:: EXERCISE REQUIREMENTS ::
Please list every item below as a numbered list, leaving out any blank lines.

:: GIVEN DATA ::
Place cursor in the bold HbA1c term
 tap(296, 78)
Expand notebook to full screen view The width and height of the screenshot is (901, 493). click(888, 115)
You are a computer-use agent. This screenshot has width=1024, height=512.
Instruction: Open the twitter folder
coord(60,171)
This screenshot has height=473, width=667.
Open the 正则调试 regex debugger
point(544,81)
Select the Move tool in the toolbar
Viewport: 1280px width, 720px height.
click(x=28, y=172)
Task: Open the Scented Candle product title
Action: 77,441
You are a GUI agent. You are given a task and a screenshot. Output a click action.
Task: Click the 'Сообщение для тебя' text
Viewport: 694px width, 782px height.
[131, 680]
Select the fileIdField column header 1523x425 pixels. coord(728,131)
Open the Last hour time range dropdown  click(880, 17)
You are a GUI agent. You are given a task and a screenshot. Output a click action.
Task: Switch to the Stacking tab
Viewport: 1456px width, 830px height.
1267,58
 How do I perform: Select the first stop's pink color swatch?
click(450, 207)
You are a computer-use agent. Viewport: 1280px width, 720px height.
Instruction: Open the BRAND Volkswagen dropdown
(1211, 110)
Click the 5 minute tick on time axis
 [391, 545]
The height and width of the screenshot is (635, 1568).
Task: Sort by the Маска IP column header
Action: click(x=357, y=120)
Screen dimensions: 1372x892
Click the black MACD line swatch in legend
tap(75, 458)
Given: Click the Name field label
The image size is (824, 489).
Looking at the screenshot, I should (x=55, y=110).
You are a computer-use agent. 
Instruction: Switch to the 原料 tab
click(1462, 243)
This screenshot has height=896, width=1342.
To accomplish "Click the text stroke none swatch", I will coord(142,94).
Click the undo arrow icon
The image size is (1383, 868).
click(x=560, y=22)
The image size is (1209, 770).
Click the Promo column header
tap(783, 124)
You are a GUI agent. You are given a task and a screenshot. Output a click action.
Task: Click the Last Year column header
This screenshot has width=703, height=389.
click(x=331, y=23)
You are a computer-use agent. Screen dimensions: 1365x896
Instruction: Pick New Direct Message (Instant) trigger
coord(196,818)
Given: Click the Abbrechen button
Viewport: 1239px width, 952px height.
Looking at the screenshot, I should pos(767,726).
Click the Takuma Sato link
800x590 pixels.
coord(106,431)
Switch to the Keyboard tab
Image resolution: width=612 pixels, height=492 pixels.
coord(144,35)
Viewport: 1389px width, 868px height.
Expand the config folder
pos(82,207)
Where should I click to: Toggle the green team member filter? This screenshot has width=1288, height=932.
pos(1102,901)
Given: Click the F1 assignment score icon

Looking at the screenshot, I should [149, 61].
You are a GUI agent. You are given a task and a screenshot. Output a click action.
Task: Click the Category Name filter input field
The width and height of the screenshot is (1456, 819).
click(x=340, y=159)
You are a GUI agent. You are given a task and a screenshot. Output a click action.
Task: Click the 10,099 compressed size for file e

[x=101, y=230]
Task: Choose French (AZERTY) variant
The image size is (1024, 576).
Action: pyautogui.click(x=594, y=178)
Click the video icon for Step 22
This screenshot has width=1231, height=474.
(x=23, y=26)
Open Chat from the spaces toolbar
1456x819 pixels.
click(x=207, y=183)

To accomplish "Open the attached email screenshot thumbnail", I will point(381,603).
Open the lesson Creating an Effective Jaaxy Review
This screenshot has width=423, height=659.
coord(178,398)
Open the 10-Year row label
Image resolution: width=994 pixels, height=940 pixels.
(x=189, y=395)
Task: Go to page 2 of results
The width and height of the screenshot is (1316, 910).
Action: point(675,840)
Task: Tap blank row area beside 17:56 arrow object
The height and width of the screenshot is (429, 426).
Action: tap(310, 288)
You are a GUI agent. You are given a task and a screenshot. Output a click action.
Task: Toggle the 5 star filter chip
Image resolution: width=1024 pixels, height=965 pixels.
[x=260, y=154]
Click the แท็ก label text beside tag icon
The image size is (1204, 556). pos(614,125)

:: FINAL ANSWER ::
1. Place cursor in the bold HbA1c term
2.  tap(296, 78)
3. Expand notebook to full screen view The width and height of the screenshot is (901, 493). click(888, 115)
4. You are a computer-use agent. This screenshot has width=1024, height=512.
5. Instruction: Open the twitter folder
6. coord(60,171)
7. This screenshot has height=473, width=667.
8. Open the 正则调试 regex debugger
9. point(544,81)
10. Select the Move tool in the toolbar
11. Viewport: 1280px width, 720px height.
12. click(x=28, y=172)
13. Task: Open the Scented Candle product title
14. Action: 77,441
15. You are a GUI agent. You are given a task and a screenshot. Output a click action.
16. Task: Click the 'Сообщение для тебя' text
17. Viewport: 694px width, 782px height.
18. [131, 680]
19. Select the fileIdField column header 1523x425 pixels. coord(728,131)
20. Open the Last hour time range dropdown  click(880, 17)
21. You are a GUI agent. You are given a task and a screenshot. Output a click action.
22. Task: Switch to the Stacking tab
23. Viewport: 1456px width, 830px height.
24. 1267,58
25.  How do I perform: Select the first stop's pink color swatch?
26. click(450, 207)
27. You are a computer-use agent. Viewport: 1280px width, 720px height.
28. Instruction: Open the BRAND Volkswagen dropdown
29. (1211, 110)
30. Click the 5 minute tick on time axis
31.  [391, 545]
32. The height and width of the screenshot is (635, 1568).
33. Task: Sort by the Маска IP column header
34. Action: click(x=357, y=120)
35. Screen dimensions: 1372x892
36. Click the black MACD line swatch in legend
37. tap(75, 458)
38. Given: Click the Name field label
39. The image size is (824, 489).
40. Looking at the screenshot, I should (x=55, y=110).
41. You are a computer-use agent. 
42. Instruction: Switch to the 原料 tab
43. click(1462, 243)
44. This screenshot has height=896, width=1342.
45. To accomplish "Click the text stroke none swatch", I will coord(142,94).
46. Click the undo arrow icon
47. The image size is (1383, 868).
48. click(x=560, y=22)
49. The image size is (1209, 770).
50. Click the Promo column header
51. tap(783, 124)
52. You are a GUI agent. You are given a task and a screenshot. Output a click action.
53. Task: Click the Last Year column header
54. This screenshot has width=703, height=389.
55. click(x=331, y=23)
56. You are a computer-use agent. Screen dimensions: 1365x896
57. Instruction: Pick New Direct Message (Instant) trigger
58. coord(196,818)
59. Given: Click the Abbrechen button
60. Viewport: 1239px width, 952px height.
61. Looking at the screenshot, I should pos(767,726).
62. Click the Takuma Sato link
63. 800x590 pixels.
64. coord(106,431)
65. Switch to the Keyboard tab
66. Image resolution: width=612 pixels, height=492 pixels.
67. coord(144,35)
68. Viewport: 1389px width, 868px height.
69. Expand the config folder
70. pos(82,207)
71. Where should I click to: Toggle the green team member filter? This screenshot has width=1288, height=932.
72. pos(1102,901)
73. Given: Click the F1 assignment score icon
74. Looking at the screenshot, I should [149, 61].
75. You are a GUI agent. You are given a task and a screenshot. Output a click action.
76. Task: Click the Category Name filter input field
77. The width and height of the screenshot is (1456, 819).
78. click(x=340, y=159)
79. You are a GUI agent. You are given a task and a screenshot. Output a click action.
80. Task: Click the 10,099 compressed size for file e
81. [x=101, y=230]
82. Task: Choose French (AZERTY) variant
83. The image size is (1024, 576).
84. Action: pyautogui.click(x=594, y=178)
85. Click the video icon for Step 22
86. This screenshot has width=1231, height=474.
87. (x=23, y=26)
88. Open Chat from the spaces toolbar
89. 1456x819 pixels.
90. click(x=207, y=183)
91. To accomplish "Open the attached email screenshot thumbnail", I will point(381,603).
92. Open the lesson Creating an Effective Jaaxy Review
93. This screenshot has width=423, height=659.
94. coord(178,398)
95. Open the 10-Year row label
96. Image resolution: width=994 pixels, height=940 pixels.
97. (x=189, y=395)
98. Task: Go to page 2 of results
99. The width and height of the screenshot is (1316, 910).
100. Action: point(675,840)
101. Task: Tap blank row area beside 17:56 arrow object
102. The height and width of the screenshot is (429, 426).
103. Action: tap(310, 288)
104. You are a GUI agent. You are given a task and a screenshot. Output a click action.
105. Task: Toggle the 5 star filter chip
106. Image resolution: width=1024 pixels, height=965 pixels.
107. [x=260, y=154]
108. Click the แท็ก label text beside tag icon
109. The image size is (1204, 556). pos(614,125)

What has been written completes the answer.